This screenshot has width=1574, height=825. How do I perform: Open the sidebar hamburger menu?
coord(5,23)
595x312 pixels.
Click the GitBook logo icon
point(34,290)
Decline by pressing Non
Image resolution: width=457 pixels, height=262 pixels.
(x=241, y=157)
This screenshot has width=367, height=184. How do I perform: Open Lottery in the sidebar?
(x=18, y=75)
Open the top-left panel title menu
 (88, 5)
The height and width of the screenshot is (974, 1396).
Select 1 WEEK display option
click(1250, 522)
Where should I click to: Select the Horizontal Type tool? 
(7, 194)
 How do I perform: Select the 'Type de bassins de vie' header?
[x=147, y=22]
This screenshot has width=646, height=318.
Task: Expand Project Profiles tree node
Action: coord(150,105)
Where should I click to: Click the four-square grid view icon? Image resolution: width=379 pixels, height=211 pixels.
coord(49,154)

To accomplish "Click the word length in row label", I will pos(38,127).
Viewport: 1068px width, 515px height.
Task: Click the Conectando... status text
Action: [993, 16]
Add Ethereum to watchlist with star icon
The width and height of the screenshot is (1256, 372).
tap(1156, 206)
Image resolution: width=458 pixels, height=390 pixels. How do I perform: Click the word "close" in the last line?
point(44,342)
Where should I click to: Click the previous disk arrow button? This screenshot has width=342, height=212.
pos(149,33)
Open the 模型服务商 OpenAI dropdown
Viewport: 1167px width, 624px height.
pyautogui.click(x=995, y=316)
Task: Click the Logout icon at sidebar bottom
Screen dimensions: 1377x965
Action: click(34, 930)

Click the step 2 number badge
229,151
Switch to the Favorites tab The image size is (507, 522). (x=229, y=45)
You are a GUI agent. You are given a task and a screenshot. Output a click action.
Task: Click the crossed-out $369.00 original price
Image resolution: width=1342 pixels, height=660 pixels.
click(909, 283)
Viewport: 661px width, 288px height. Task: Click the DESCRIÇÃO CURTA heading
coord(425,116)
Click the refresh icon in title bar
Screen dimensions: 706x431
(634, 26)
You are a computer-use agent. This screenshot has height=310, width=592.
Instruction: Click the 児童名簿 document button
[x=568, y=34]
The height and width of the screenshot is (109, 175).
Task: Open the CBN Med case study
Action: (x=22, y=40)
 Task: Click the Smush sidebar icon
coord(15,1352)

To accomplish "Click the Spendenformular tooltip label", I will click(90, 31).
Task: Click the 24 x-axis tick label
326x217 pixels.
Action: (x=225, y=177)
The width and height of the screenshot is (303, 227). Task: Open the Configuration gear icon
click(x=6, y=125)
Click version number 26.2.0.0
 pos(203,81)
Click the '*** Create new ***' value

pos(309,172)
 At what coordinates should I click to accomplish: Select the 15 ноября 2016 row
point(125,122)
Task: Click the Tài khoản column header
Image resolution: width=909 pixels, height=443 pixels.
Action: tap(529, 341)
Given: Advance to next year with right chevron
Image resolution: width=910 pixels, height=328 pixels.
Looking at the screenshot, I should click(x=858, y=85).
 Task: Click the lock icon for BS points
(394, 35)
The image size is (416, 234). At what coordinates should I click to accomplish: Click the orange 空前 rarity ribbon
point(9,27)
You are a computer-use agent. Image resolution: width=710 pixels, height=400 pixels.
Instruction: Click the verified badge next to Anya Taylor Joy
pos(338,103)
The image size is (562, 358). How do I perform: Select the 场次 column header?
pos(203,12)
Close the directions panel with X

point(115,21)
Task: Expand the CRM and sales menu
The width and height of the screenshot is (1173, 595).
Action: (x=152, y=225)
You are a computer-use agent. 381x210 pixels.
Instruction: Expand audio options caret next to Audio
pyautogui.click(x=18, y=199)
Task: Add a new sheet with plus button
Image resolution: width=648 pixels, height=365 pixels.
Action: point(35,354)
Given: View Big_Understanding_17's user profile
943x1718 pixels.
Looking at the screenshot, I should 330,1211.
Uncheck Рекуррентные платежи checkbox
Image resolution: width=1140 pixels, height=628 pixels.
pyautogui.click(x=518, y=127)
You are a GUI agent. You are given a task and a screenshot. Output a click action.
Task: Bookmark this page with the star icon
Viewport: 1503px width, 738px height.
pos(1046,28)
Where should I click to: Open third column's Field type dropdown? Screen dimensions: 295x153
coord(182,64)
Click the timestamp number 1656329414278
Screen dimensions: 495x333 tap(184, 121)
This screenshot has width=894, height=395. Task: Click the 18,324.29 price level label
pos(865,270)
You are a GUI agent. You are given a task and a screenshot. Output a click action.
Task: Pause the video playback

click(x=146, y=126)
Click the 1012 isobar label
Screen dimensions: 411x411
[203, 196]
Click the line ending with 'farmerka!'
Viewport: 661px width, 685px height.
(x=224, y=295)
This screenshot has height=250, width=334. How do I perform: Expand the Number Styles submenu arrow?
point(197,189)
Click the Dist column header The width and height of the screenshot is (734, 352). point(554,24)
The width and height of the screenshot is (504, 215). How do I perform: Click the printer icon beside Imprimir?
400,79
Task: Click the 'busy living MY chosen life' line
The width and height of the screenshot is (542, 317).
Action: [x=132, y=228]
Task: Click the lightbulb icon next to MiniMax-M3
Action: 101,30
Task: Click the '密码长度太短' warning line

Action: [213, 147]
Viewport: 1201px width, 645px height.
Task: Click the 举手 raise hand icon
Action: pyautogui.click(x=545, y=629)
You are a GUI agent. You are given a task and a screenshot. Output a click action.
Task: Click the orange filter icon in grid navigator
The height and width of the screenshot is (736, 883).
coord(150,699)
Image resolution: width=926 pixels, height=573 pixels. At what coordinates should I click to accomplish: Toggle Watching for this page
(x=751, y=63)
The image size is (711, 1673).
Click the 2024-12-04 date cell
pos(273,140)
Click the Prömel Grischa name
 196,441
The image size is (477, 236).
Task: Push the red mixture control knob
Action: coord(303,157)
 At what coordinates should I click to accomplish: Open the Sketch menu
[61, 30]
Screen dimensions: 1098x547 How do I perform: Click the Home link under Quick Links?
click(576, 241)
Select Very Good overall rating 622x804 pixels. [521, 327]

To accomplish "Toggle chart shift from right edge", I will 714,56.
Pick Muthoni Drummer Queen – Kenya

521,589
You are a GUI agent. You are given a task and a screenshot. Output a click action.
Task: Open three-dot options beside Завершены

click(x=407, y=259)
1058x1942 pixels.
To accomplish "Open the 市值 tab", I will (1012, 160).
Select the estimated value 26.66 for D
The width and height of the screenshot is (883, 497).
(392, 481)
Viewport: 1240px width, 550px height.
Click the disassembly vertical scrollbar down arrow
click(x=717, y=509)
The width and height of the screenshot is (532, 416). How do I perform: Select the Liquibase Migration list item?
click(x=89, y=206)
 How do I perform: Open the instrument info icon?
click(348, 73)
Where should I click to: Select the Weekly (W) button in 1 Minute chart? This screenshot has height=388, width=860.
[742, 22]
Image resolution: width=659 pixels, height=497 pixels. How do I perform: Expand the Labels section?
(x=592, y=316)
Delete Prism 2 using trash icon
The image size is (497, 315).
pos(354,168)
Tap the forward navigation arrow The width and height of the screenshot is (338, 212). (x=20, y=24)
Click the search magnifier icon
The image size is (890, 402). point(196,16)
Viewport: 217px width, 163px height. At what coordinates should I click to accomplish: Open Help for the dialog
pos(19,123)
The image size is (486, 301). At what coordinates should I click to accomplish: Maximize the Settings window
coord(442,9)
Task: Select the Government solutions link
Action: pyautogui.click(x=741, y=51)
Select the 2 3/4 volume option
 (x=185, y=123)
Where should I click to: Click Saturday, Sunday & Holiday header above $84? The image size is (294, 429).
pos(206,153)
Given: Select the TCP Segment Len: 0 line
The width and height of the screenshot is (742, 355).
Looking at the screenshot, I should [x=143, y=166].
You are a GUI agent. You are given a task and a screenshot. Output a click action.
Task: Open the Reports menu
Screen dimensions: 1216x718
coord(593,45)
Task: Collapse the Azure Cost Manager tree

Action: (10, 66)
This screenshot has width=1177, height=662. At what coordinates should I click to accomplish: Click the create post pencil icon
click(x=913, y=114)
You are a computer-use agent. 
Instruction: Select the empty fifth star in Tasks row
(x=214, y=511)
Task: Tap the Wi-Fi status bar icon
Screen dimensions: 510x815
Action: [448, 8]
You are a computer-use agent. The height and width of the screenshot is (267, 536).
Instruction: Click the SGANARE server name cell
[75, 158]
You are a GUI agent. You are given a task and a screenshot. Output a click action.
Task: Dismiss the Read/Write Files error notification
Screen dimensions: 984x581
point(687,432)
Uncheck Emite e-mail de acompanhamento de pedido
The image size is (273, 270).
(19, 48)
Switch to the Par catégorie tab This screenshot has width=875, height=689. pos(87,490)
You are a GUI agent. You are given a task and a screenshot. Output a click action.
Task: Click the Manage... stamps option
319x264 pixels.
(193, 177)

☆ ☆ ☆ ☆

◆ **Goal of the exercise**
In the listing above, find the line containing "Switch to the Favorites" and the line containing "Task: Click the crossed-out", then repeat those two lines and everything between them exactly.

◆ **Output of the exercise**
Switch to the Favorites tab The image size is (507, 522). (x=229, y=45)
You are a GUI agent. You are given a task and a screenshot. Output a click action.
Task: Click the crossed-out $369.00 original price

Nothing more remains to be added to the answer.